» **TEKS HALAMAN**
Prostitusi, salah satu penyakit masyarakat yang seolah tak kunjung usai. Walau begitu, Walikota
Surabaya, Tri Rismaharini, dengan berani membuat gebrakan dengan merencanakan untuk menutup
tempat-tempat lokalisasi di Kota Pahlawan tersebut, hal yang mungkin terlihat mendekati
mustahil, terlebih di zaman sekarang ini.
Menurut
Risma, menutup kawasan prostitusi sejatinya bukan perkara sulit. Namun, yang
perlu mendapat perhatian lebih dari pemkot yakni pengondisian pascapenutupan.
“Kalau
sekadar menutup, sekarang pun bisa. Tapi masalahnya, kami harus menyiapkan
tindakan pascapenutupan. Pengondisian itu jauh lebih berat karena sangat
menentukan keberlanjutan kawasan tersebut,” katanya, seperti dilansir Antaranews.com.
Risma
memberi gambaran, untuk kawasan eks lokalisasi Sememi dan Klakahrejo, pemkot
mengalokasikan anggaran sebesar Rp 28 miliar. Dana tersebut digunakan membangun
pasar, sentra PKL, dan sejumlah sarana fasilitas umum lainnya. Dengan demikian,
warga penghuni eks lokalisasi mendapat peluang kerja untuk memenuhi kebutuhan
ekonominya.

» **DATA LATIHAN**

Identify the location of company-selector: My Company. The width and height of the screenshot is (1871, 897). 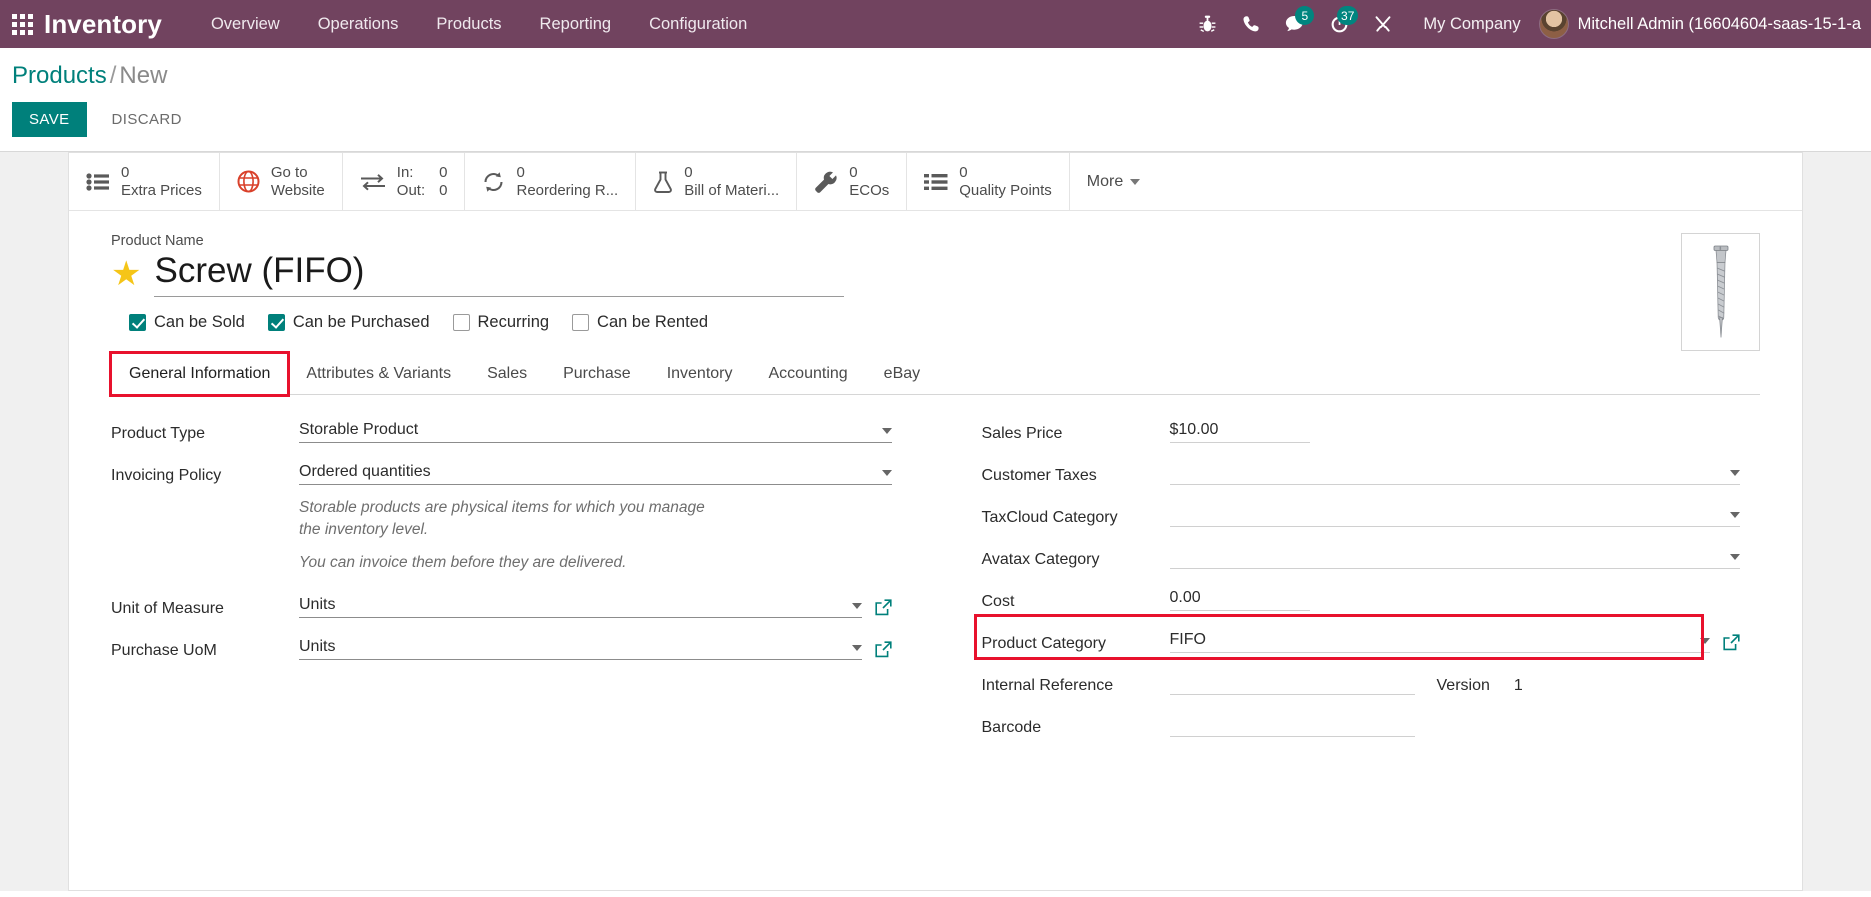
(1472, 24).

» **DAFTAR KEGIATAN**
- 1) Salin kata demi kata bagian teks halaman yang dimulai dengan "Prostitusi, salah satu" dan berlanjut hingga "yakni pengondisian pascapenutupan.".
- 2) Menurut teks halaman, berapa anggaran yang dialokasikan pemkot untuk kawasan eks lokalisasi Sememi dan Klakahrejo?
Listing tersebut tidak digunakan di sini.

» **HASIL BERURUTAN**
- 1)
Prostitusi, salah satu penyakit masyarakat yang seolah tak kunjung usai. Walau begitu, Walikota
Surabaya, Tri Rismaharini, dengan berani membuat gebrakan dengan merencanakan untuk menutup
tempat-tempat lokalisasi di Kota Pahlawan tersebut, hal yang mungkin terlihat mendekati
mustahil, terlebih di zaman sekarang ini.
Menurut
Risma, menutup kawasan prostitusi sejatinya bukan perkara sulit. Namun, yang
perlu mendapat perhatian lebih dari pemkot yakni pengondisian pascapenutupan.

- 2) Rp 28 miliar.